Event Title

Poster: Collaborating for Professional Development in Sobantu Schools

Location

Moakley Atrium

Start Time

16-5-2007 3:00 PM

End Time

16-5-2007 4:30 PM

Description

As recipient of the 2006 CART FLRG Ruth Farrar will share experiences she had with Rebecca Corwin and Julia Stakhnevich in a collaborative project with faculty from the University of KwaZulu-Natal. In the Sobantu Project 2006, faculty from Bridgewater State College (United States) and the University of KwaZulu-Natal (South Africa) collaborated to develop and implement a school-based model of professional development for 50 teachers and principals in Sobantu township schools.
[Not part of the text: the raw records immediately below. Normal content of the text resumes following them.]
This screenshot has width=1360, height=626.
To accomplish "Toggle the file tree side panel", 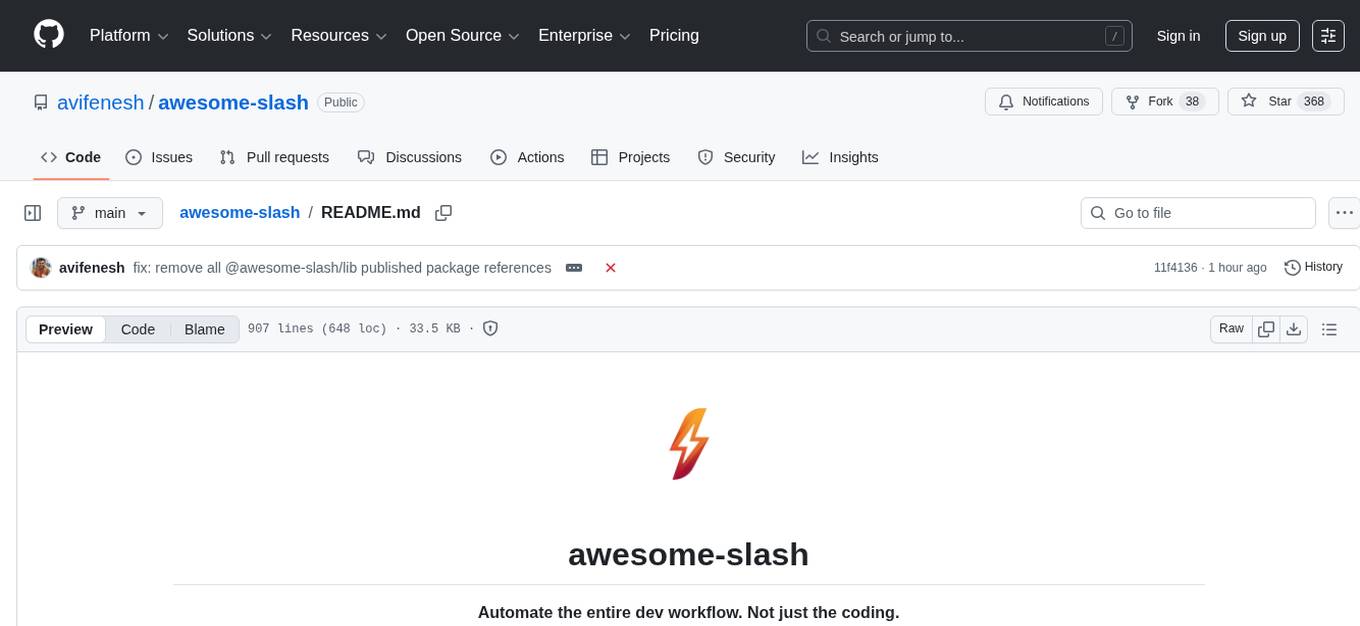I will pyautogui.click(x=32, y=212).
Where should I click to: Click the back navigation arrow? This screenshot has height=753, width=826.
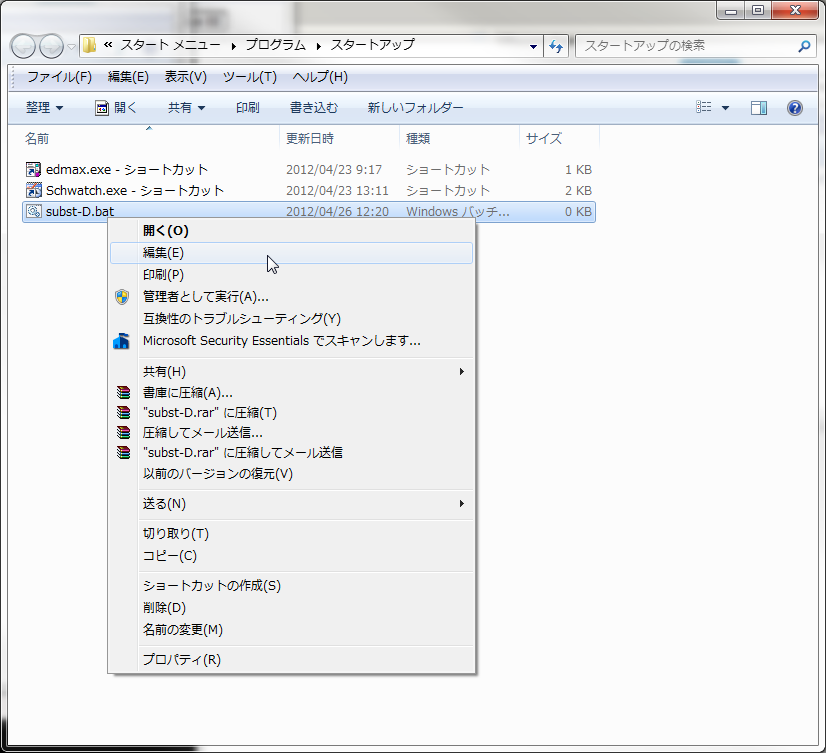[x=22, y=45]
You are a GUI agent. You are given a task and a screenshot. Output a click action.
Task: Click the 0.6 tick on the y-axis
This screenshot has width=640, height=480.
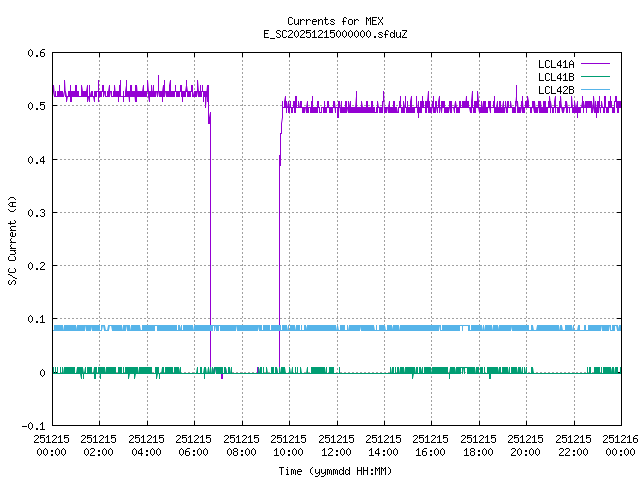coord(35,53)
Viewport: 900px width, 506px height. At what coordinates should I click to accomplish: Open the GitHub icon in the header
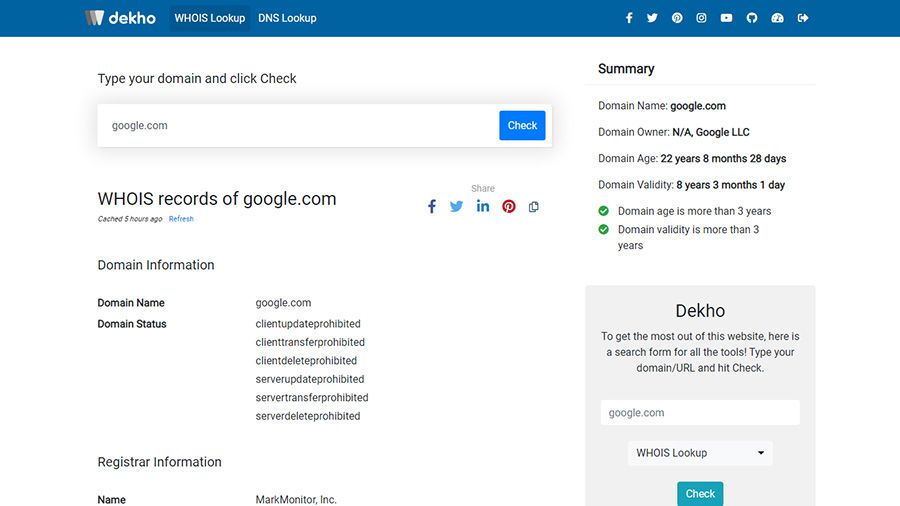click(752, 18)

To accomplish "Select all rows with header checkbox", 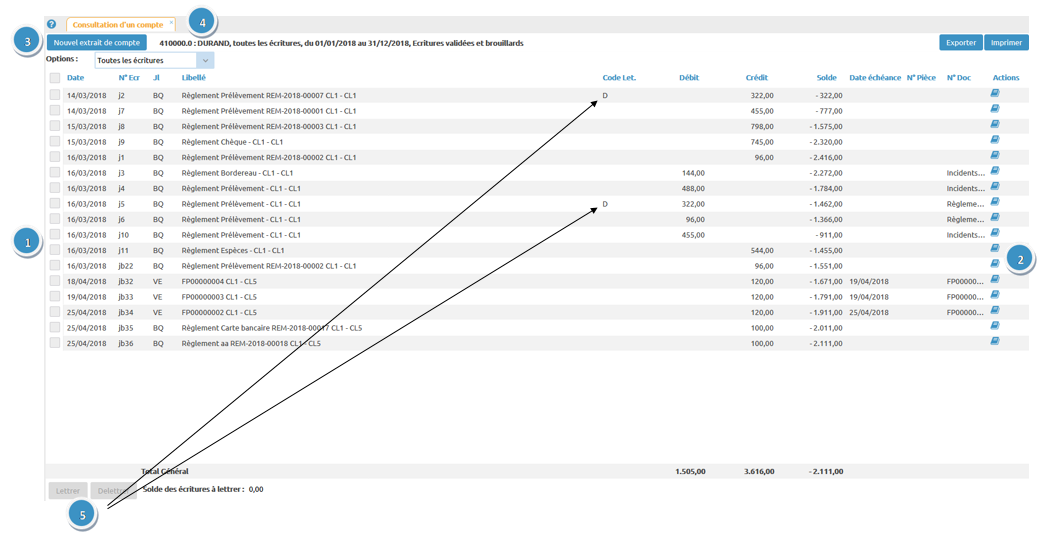I will click(55, 78).
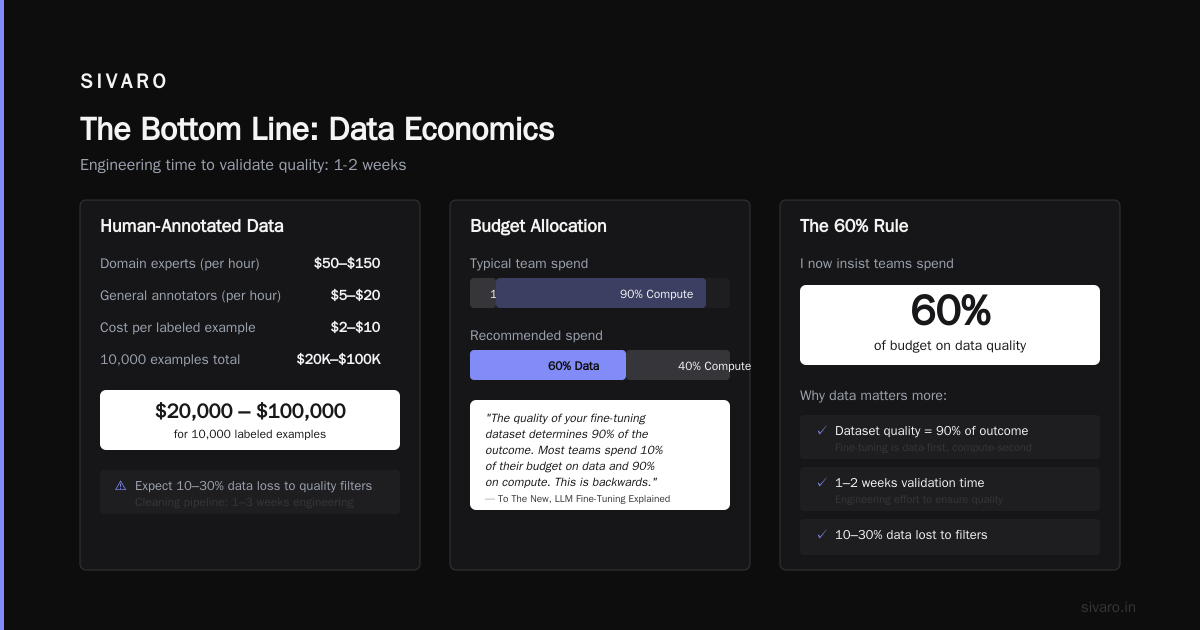1200x630 pixels.
Task: Click the General annotators $5–$20 value
Action: tap(355, 295)
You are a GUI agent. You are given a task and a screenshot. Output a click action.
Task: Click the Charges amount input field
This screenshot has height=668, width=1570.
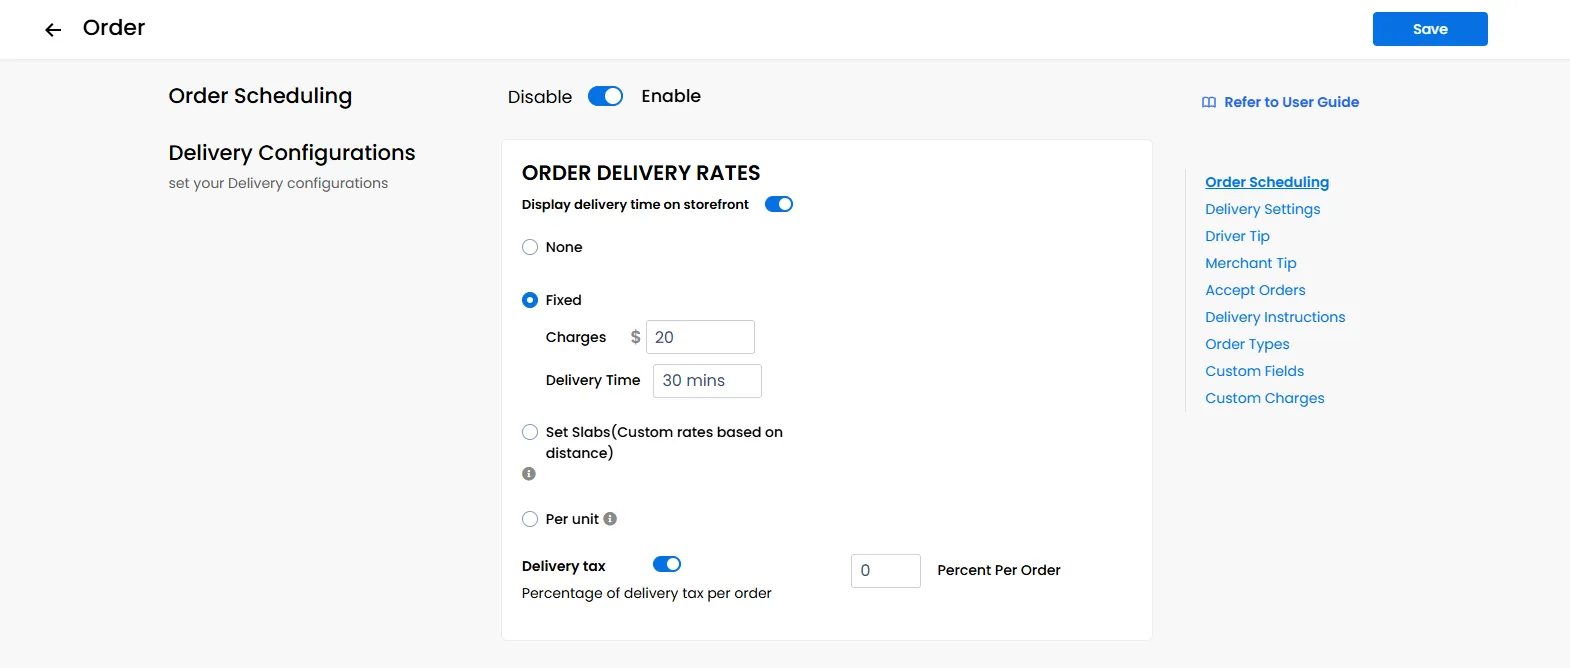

The week-long, on-site project featured five courses framed in social-constructivist instructional approaches and strategies: (a) emergent literacy, (b) reading problems, (c) numeracy, (d) enquiry-based learning, and (e) reading and writing across the curriculum. Each daily routine included a 90-minute practicum session when teachers and Sobantu school children explored the dynamics of constructivist teaching and learning. This allowed researchers to examine the challenges teachers and learners face in making ideological and pedagogical shifts from instructional models of transmission to models of transaction. Researchers also considered cultural and linguistic issues as they might inform the critical perspectives of education as social transformation. Participants responded positively to the school-based model and led researchers to contemplate issues of sustainability.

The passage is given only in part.